If the opinions I express in the Trib, in my blog (www.cafehayek.com) and elsewhere generally supported business interests, then it would be my word against my accusers’ word that my opinions aren’t motivated by a desire to endear myself to corporations. Fortunately for my reputation (if not for my wallet), I routinely express opinions that run counter to business interests.
If corporations were paying me to beat my drum for them, they would sue me repeatedly for breach of contract.
For example, if you show me a tariff, I’ll show you corporations that support this protectionism. By shielding domestic firms from competition, tariffs raise the profits of protected firms at the expense of consumers. Yet despite the great benefit that many businesses enjoy from protectionism, free-market advocates — including me — outspokenly and unconditionally oppose such protection. (The Virginia license plates on my car read FRE TRDE.)

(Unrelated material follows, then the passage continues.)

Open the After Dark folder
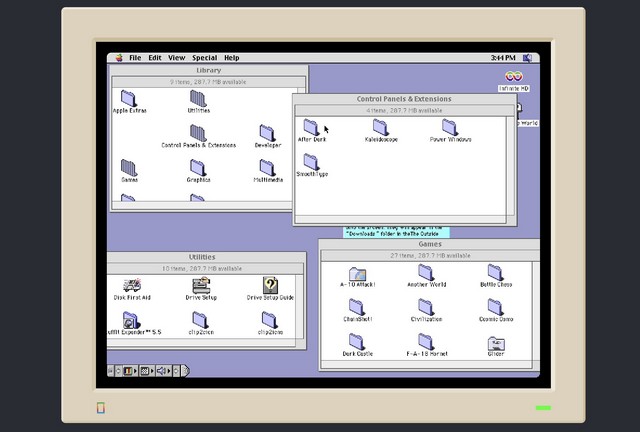The image size is (640, 432). coord(311,127)
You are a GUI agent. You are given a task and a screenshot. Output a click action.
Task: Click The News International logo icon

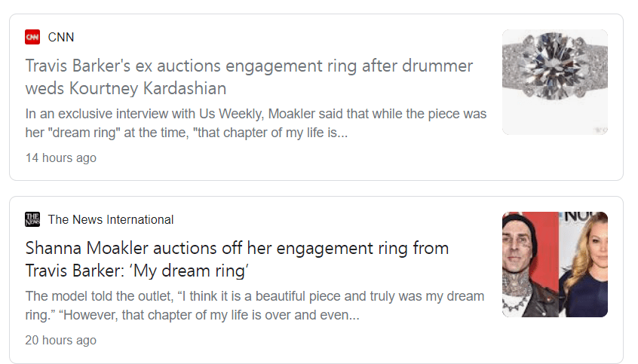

The reason is simple: We understand that protectionism harms consumers and undermines widespread prosperity.
What about other issues such as minimum wages and “price gouging”? Like many economists, I oppose minimum-wage legislation. But this opposition has nothing to do with concern for businesses welfare. Instead, I worry exclusively about the low-skilled workers who are unable to find jobs because minimum-wage legislation prices them out of the labor market. I’ve spoken and written on this issue probably 2,000 times in my career without once having uttered any concern that legislated minimum wages reduce firms’ profits.
Likewise with “price-gouging” regulations. I — along with people far smarter than me, such as Milton Friedman and Walter Williams — do oppose such regulations. But we oppose them because they prevent consumers most in need of essential goods and services from being able to get them. We oppose such regulations because they give people with political and social connections — that is, mostly rich people — an unjustified advantage over ordinary folks at securing goods and services in short supply.
We oppose such regulations because they reduce the incentives of suppliers to work their tails off in difficult circumstances to rush critically needed goods and services to regions devastated by natural disasters. This opposition to ”price-gouging” regulations has absolutely nothing to do with any affection for businesses.
Many people suppose that to advocate free markets is to be “pro-business” and ”anti-consumer” and “anti-worker.” This supposition rests on the naive assumption that businesses profit only by harming consumers and workers.
In fact, firms producing shoddy products lose market share to firms producing products that consumers want. Firms charging excessively high prices lose customers to competitors charging lower prices. Firms mistreating their workers lose employees to firms treating their workers fairly.
Because free markets rest squarely on private property, no one in a market is forced to buy, to sell, or to work. Therefore, all parties to exchanges in markets generally are made better off by these exchanges. The only way GE can lawfully increase its profits is to find better ways to please consumers.
Of course, if GE succeeds on this front its rivals have a tougher time. Some may even go bankrupt. That’s what competition is about. Note, though, that firms don’t compete against consumers and workers; they compete against each other — a fact that renders silly the claim that those of us who endorse free markets are champions of businesses and enemies of consumers and workers.
Yes, yes, there are a few fraudulent business people just as there are fraudulent politicians. And these bad actors do indeed hurt consumers and workers (and, by the way, shareholders). But firms that defraud, cheat and steal violate the rules of private property and contract. Such firms should be penalized.
It’s one of the great benefits of markets that such antisocial behavior is typically exposed and punished quickly. As my Nobel Prize-winning colleague Vernon Smith points out, Enron’s fraud was uncovered not by regulators but by private investors. These investors immediately punished Enron by driving it into bankruptcy.
Of course, as with most criminal behavior, much damage done by the bad guys cannot be undone. But just as the latest damaging political scandal is no argument for dismantling government, no business scandal is an argument for turning against the market. Don’t forget that for every Enron and WorldCom, there are tens of thousands of legitimate, productive private firms — firms that prosper only by pleasing consumers and workers.